En la pugna por la llanura de Ucrania, será Rusia la que se alce finalmente con el dominio absoluto. Pero Ucrania no fue ni mucho menos testigo pasivo y doliente de las ambiciones de sus vecinos. El vasto océano de llanuras al este de los Cárpatos vio -en medio de invasiones, alianzas efímeras, y cabalgatas enloquecidas- también el surgir de fuerzas precoces que marcaban la existencia de una idiosincrasia propia. No en vano, Ucrania en aquel tiempo será conocida como ‘la tierra de los cosacos’. Espléndidos, orgullosos, indómitos nómadas que constituirán su propio proyecto de estado, en equilibrio imposible entre su fiera e infantil ansia de libertad, y el hostigamiento de vecinos poderosos. A aquel pueblo de leyenda celebrado por Ilya Repin en su cuadro más famoso le esperaba -en un futuro lejano- un destino terrible a manos de Stalin.

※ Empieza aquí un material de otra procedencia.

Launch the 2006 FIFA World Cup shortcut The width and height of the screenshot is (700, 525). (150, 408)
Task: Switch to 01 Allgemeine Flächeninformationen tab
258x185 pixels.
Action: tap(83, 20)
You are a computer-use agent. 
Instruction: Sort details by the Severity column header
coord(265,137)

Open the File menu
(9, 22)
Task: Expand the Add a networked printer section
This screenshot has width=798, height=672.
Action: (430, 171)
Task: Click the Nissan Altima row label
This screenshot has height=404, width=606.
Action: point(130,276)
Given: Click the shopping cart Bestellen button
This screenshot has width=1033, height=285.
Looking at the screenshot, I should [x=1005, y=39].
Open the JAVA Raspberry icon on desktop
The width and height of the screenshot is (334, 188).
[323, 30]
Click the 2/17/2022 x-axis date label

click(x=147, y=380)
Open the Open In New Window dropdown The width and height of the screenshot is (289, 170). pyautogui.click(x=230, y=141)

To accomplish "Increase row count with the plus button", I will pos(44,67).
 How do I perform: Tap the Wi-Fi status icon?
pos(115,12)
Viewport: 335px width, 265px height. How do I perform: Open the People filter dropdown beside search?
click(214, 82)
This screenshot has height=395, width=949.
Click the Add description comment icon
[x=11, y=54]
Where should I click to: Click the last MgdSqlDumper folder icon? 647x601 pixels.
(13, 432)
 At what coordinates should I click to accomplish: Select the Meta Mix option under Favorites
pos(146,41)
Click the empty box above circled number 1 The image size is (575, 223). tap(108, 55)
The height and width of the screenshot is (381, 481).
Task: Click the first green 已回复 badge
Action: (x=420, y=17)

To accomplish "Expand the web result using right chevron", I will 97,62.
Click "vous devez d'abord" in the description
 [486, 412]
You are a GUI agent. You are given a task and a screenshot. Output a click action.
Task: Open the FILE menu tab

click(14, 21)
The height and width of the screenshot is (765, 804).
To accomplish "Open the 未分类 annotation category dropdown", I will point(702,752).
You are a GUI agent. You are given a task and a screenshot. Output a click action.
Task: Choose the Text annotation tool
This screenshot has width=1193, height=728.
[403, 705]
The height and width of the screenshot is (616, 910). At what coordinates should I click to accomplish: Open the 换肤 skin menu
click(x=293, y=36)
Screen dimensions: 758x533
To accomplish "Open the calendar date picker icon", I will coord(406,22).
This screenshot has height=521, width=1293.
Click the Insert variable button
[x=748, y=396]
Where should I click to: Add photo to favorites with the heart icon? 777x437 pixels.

Vencida toda resistencia, el Imperio Ruso cercenó cualquier sueño de una identidad ucraniana ajena a los designios de los zares. Pero aquella era una llama que, aunque vacilante, permaneció. Ya en el siglo XX, con la Revolución Rusa y la guerra civil, Ucrania pudo ondear por fin la bandera de una independencia, breve y tumultuosa. Stalin nunca se lo perdonaría. El granero del imperio soviético era a ojos del heredero de Lenin demasiado importante como para permitir que sirviese para alimentar a los dudosos ucranianos. En la década de los treinta, él y sus secuaces, autoproclamados científicos del espíritu humano, sometieron a Ucrania al infierno en la tierra. El llamado ‘Holodomor’. Una hambruna terrible, diseñada con gélida precisión desde el Kremlin, en la que pudieron sucumbir en la peor de las miserias hasta diez millones de seres humanos. Una ventana al paraíso socialista.
Demasiadas vejaciones, una tiranía insoportable, y el sueño imposible de un horizonte de libertad que se hizo carne finalmente con el colapso de la Unión Soviética. En diciembre de 1991, más del 90 por ciento de los ucranianos votaban por la independencia en medio del más genuino entusiasmo. Habían sufrido mucho. Su propia tierra quedaba herida por los siglos venideros, víctima del veneno nuclear de Chernobyl.
Treinta años más tarde, Vladímir Putin, un gobernante que es reflejo de alguno de los peores fantasmas de la historia rusa, atenaza con sus legiones el sueño frágil de una Ucrania independiente y libre. No soporta ni lo uno ni lo otro. En su afán de posesión, desea recuperar lo que los zares y los soviets conquistaron y perdieron. Y, sobre todo, en su proyecto autocrático no cabe lugar a un vecino con solera -portador además de la llama cautivadora de albergar los orígenes mitológicos de la propia Rusia- elija la democracia frente a la tiranía.
El desafío llega en el peor momento. Jirones de pandemia, Europa en dispersión, y América, dividida y entregada a un proyecto gerontocrático sin norte. Malos augurios. Pero si evitamos lo peor, si nuestro occidente pírrico logra recomponerse, si conjuga fantasmas como el del aberrante espíritu de Múnich… Si la democracia y la zaherida libertad prevalecen en Ucrania, si contenemos en definitiva a Putin, eso será el mejor heraldo del fin de su proyecto. En la historia reside la clave. La patria tumultuosa pero venerable que levantó la Puerta Dorada de Kiev puede ser en los años por venir de nuevo un faro poderoso, que alumbre a Rusia, y a tantas repúblicas, sometidas en la galaxia postsoviética a sicofantes triviales, a transitar un camino, esta vez uno que demasiadas veces les ha sido negado, pero que no por eso les es menos propio: el de la libertad. Todo eso, e incluso mucho más, es lo que está en liza.
Emilio Sáenz-Francés es historiador de la Universidad Pontificia de Comillas.